__GOAL OF THE EXERCISE__
Repeat exactly the lines of the entries below from the one with "Click the page icon beside ShoppingList" through the one with "Given: Click the word", both ends included, and nothing else.
- Opening Delimiter -
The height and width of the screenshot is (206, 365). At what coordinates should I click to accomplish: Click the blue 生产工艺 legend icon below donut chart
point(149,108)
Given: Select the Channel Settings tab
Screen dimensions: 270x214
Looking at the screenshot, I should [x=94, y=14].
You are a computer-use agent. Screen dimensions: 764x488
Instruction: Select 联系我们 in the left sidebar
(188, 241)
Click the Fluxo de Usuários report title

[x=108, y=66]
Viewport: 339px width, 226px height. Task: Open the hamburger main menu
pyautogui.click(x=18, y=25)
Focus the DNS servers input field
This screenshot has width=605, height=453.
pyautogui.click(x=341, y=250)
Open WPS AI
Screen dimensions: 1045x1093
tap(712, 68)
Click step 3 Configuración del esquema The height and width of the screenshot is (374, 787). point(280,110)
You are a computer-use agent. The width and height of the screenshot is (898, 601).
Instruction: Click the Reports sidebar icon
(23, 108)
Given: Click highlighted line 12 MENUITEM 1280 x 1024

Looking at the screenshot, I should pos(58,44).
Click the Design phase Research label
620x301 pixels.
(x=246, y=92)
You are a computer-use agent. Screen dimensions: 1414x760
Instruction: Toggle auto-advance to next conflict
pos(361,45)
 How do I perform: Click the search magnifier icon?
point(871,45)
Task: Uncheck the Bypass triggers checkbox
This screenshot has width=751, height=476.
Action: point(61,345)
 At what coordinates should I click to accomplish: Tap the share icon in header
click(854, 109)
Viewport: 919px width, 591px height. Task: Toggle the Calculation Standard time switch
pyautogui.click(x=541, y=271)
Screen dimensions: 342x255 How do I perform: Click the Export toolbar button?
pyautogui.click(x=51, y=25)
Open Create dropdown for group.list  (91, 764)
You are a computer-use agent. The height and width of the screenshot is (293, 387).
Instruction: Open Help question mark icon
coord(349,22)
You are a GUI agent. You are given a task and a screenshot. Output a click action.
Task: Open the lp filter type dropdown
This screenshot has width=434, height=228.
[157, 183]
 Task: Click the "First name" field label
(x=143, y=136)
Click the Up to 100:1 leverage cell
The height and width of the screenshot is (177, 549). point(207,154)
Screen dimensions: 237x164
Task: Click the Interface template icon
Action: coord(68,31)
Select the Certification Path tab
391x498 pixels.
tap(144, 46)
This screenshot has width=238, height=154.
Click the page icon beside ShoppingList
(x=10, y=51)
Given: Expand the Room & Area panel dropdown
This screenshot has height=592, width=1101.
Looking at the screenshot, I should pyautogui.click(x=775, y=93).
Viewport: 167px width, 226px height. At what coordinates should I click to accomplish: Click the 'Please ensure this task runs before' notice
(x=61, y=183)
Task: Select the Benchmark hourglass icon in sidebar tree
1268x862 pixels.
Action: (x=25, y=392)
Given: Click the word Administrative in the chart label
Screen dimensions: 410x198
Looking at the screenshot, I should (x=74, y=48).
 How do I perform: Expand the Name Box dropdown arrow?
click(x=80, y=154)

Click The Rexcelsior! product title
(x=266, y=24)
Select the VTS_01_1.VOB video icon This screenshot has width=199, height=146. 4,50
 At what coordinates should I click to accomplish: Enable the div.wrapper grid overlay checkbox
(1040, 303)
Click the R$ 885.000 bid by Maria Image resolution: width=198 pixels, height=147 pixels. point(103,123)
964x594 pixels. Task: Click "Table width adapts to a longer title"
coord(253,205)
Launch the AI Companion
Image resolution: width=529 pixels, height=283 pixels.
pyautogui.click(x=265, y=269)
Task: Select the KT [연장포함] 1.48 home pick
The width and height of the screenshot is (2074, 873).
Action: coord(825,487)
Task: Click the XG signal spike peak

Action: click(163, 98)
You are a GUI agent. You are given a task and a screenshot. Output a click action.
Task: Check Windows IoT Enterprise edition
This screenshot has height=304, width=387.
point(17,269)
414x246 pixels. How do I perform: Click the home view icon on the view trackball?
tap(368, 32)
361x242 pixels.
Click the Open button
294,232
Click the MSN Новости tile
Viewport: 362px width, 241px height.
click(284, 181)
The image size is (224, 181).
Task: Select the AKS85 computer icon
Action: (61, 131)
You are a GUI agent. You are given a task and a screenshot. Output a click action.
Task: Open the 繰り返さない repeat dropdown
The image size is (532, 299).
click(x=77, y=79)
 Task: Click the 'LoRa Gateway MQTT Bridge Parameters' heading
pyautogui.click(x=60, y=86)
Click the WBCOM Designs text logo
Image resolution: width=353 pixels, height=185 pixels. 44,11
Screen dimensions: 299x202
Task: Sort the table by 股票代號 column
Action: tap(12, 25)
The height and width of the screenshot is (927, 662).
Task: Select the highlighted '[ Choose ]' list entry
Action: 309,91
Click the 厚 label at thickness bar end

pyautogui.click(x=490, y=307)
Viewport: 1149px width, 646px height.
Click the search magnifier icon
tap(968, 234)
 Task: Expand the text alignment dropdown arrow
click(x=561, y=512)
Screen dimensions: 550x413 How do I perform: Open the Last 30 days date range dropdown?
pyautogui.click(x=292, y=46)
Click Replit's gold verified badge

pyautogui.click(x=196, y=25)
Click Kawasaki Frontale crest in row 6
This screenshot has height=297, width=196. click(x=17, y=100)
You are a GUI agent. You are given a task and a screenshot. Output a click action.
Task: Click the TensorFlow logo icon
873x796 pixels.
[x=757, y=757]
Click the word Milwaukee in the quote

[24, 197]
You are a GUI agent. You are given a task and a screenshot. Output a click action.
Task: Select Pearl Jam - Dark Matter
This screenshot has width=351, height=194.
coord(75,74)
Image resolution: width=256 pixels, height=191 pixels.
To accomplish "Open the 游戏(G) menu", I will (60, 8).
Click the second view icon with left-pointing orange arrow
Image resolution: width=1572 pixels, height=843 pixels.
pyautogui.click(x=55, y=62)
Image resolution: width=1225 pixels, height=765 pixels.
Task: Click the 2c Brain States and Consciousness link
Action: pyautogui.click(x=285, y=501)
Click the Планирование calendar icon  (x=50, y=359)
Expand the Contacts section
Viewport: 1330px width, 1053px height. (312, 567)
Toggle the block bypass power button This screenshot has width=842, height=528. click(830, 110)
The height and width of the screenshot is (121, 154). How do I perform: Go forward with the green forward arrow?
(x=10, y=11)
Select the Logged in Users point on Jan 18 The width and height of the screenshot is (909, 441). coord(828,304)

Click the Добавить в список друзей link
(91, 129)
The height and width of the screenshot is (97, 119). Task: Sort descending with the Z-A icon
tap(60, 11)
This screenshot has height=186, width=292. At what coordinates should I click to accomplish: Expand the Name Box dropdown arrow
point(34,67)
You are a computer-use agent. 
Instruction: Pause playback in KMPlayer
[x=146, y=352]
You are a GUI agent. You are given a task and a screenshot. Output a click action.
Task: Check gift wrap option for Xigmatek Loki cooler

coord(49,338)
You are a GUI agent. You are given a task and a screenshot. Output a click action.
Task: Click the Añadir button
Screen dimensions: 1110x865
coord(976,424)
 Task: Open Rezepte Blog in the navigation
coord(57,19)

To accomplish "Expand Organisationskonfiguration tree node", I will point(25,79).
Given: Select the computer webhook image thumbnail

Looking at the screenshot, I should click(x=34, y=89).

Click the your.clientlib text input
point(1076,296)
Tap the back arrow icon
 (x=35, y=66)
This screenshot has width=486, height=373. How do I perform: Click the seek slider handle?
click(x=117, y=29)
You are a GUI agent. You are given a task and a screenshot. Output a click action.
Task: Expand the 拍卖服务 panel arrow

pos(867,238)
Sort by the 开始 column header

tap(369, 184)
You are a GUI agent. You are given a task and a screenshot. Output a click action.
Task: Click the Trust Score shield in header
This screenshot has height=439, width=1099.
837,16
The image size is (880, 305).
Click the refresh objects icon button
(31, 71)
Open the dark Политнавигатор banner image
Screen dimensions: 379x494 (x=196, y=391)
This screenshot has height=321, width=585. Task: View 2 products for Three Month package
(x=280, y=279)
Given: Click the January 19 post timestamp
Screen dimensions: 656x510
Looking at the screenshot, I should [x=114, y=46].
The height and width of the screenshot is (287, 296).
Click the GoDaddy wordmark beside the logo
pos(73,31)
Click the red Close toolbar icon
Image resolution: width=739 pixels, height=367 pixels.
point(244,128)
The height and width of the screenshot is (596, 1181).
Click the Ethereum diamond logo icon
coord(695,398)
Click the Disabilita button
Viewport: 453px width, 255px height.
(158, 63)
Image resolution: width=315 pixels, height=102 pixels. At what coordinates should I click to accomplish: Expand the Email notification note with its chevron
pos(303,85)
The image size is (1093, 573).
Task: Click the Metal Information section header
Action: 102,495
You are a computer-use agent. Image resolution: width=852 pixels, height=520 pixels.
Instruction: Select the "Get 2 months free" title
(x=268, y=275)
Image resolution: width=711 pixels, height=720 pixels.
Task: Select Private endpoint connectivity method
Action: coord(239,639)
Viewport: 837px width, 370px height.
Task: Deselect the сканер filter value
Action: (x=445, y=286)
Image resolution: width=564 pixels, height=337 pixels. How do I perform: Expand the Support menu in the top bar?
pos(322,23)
- Closing Delimiter -
__COMPLETED TASK__
Click the page icon beside ShoppingList
(x=10, y=51)
Given: Expand the Room & Area panel dropdown
This screenshot has height=592, width=1101.
Looking at the screenshot, I should pyautogui.click(x=775, y=93).
Viewport: 167px width, 226px height. At what coordinates should I click to accomplish: Click the 'Please ensure this task runs before' notice
(x=61, y=183)
Task: Select the Benchmark hourglass icon in sidebar tree
1268x862 pixels.
Action: (x=25, y=392)
Given: Click the word Administrative in the chart label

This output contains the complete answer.